Now I fully accept the unpredictability of life and that has freed up a lot of mental capacity and even time for me.
I have published three books and my blog has continued to grow. At this writing I have posted every single day for the last three weeks. The more I write, the more ideas I have. And my writing is inspired by my engagement with patients and the thinking about medicine they provoke in me. My clinic work informs my writing and my writing makes me a more curious clinician. I go to work thinking “what interesting things will I see today?”
How could I feel burnout when every clinic day is where I go for writing inspiration?
The pandemic has also, ironically, brought me closer to friends and family. Pre-pandemic, I felt too busy to connect, especially in person, never liked to talk on the phone, and I was not into social media. Now I text, call or chat often with my children. I FaceTime biweekly with my exchange student year brother from 50 years ago. I email and chat with cousins in Sweden and some of their children are in my Facebook feeds.

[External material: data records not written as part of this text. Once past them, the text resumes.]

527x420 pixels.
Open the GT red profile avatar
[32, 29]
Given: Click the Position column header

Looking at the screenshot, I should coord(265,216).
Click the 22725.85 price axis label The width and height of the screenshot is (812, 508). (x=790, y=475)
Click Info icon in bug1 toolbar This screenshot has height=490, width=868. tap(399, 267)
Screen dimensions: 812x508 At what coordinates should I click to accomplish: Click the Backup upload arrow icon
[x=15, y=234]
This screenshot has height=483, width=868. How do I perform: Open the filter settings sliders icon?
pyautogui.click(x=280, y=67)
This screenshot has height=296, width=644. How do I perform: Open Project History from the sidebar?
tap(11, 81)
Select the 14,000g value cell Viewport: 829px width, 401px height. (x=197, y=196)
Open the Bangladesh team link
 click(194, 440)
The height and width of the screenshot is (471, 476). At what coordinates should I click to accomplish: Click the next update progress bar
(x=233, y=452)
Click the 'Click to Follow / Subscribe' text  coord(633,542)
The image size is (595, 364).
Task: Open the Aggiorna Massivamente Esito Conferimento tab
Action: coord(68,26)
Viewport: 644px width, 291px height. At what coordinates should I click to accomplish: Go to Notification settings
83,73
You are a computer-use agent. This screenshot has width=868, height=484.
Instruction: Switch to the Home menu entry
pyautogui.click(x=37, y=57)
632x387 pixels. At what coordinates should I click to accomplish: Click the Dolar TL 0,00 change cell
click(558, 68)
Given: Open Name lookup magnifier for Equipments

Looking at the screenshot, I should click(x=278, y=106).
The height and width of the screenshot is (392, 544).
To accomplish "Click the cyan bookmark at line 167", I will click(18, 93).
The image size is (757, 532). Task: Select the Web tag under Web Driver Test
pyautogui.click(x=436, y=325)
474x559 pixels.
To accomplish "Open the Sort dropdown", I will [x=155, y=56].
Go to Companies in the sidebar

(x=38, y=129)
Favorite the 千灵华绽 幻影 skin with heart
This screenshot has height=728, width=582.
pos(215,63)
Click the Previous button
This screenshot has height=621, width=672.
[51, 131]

I am also more connected to my home. I take greater joy in doing the little fix-ups. In years past, my home improvements were on a grander scale. Now I do the little, low key things with just as much pride.
I only leave the property to work in my clinic (my second job is via telemedicine from my kitchen island) and to go shopping. The animals thrive on being all together and mild summer nights we all sleep in the barn with the top doors open. I love falling asleep to the sounds of summer, the snoozing of dogs and the chomping of hay.
I am so content with my life as a country doctor.